Note that common saw chain files come in different sizes (5/32", 3/16", 7/32") than common grinding wheels (1/8", 3/16", 1/4"), so right from the start you know that there will be some variations. And cutter profiles change with wear.
I file some .325 chain with 5/32" files, and some with 3/16" files in order to get the cutter shape I want. On some .325 I start out with 3/16", but switch to the smaller file diameter toward the end of it's life, as the cutter gets smaller. Same thing with grinding wheels. When you dress/profile the edge to a half-round shape, you essentially get the same thing. So I grind some .325 with a 3/16" wheel when it is newer and 1/8" near the end. But using a 1/8" wheel on .375 chain would give you a really small, sharp hook and not sharpen the side plate much, just like using a really small file would.
Note that you want to create a hook similar to what you would do with a file, with approximately 20% of the file diameter above the top plate.
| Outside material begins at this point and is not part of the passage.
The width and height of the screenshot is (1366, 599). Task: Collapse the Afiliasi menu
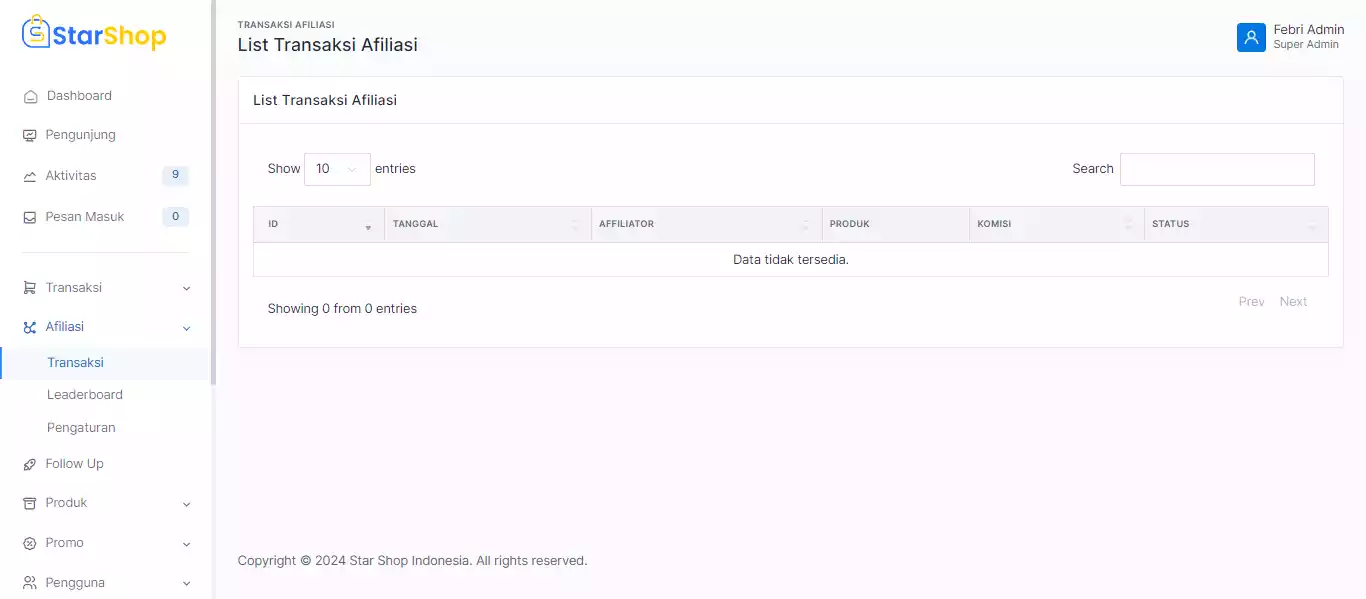[x=106, y=327]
You can hold a file of the right size up to your ground hook to visualize that. A lot of guys new to grinding focus more on the shape of the gullet than the cutter tooth, so this is important. After you get all of the Left and Right cutters shaped the you want on the top plate and the side plate, you can go back and clean out the gullet if you want, but don't focus on this up front. A used chain will never look exactly like a new chain, whether it is filed or ground.
Can I use the Oregon 3/16 wheel to sharpen the Stihl chains?
Yes - on the .325 and 3/8 pitch chains. Use the 1/8" wheel on the Picco (3/8 low profile) chains. The 1/4" or 5/16" wheel supplied with the Oregon grinders is used
either profiled round for 3/4 pitch harvester chain,
or, profiled at a flat angle for lowering depth gauges (see the manual for this).
So now I'm all screwed up
STIHL sells their own grinder and wheels. If you look at their data for their chains, it is based on their USG grinder, and the numbers do not all correspond to other grinders. Sometimes manufacturers also give you additional angle information that you do not need. This leads to a lot of confusion. The simplest solution for the Oregon style grinders is to choose angles based on the chart that Sagetown posted, or angles that you use on similar chain. If you like, you can mount a new chain in your grinder and try to 'copy' the 3 angles you need (vise rotation, grinder head tilt, vise tilt). You can also eyeball how close you selected grinding wheel matches the cutter profile.
***Note that this is also a good way to make sure that the vise on your new grinder is centered: the angle settings and cutter length should remain the same for both right and left hand cutters***
Their recommended angles are starting point for general use. You might vary these if you cut all hardwood, or all softwood; if you like a more aggressive cut; if you want your edges to last longer between sharpenings; etc. Don't worry about being exact: you grinder is not that accurate. So if you grind a chain at 32 or 28 degrees instead of 30, for example, you won't notice a practical difference when cutting, as long as they are all ground the same.